___ Information shown ___

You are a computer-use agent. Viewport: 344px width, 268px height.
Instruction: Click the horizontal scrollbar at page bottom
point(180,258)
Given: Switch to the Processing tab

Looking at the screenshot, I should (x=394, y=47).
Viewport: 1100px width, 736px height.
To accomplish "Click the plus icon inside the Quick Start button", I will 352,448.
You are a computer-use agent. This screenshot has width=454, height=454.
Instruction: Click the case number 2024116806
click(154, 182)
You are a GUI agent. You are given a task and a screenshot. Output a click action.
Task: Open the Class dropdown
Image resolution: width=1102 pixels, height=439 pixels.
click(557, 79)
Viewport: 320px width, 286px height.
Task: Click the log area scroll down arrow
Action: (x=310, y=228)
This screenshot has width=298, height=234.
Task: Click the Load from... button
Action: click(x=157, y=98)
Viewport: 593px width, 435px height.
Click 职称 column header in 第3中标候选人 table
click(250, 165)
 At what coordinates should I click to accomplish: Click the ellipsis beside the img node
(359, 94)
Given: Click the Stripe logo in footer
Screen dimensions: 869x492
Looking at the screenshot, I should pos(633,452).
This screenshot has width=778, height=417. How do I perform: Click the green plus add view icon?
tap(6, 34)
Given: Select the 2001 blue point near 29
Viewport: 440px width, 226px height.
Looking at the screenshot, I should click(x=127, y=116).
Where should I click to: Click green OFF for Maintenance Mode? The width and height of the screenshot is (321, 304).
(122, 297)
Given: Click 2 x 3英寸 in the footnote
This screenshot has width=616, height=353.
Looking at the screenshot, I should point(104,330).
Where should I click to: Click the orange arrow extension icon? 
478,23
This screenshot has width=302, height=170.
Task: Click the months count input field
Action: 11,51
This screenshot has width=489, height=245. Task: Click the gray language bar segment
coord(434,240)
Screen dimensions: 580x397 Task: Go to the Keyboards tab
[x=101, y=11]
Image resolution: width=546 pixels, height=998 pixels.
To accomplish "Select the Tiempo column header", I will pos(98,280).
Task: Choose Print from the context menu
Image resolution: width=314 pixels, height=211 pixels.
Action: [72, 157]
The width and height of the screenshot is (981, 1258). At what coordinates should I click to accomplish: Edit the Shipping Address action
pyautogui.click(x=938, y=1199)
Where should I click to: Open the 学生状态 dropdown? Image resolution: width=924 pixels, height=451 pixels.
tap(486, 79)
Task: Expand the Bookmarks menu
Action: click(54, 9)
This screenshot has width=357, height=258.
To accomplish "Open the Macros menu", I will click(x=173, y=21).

___

_Exercise prompt_. In the listing above, count every line that contains the word "computer" and give the number with no comment.

_Answer space_. 2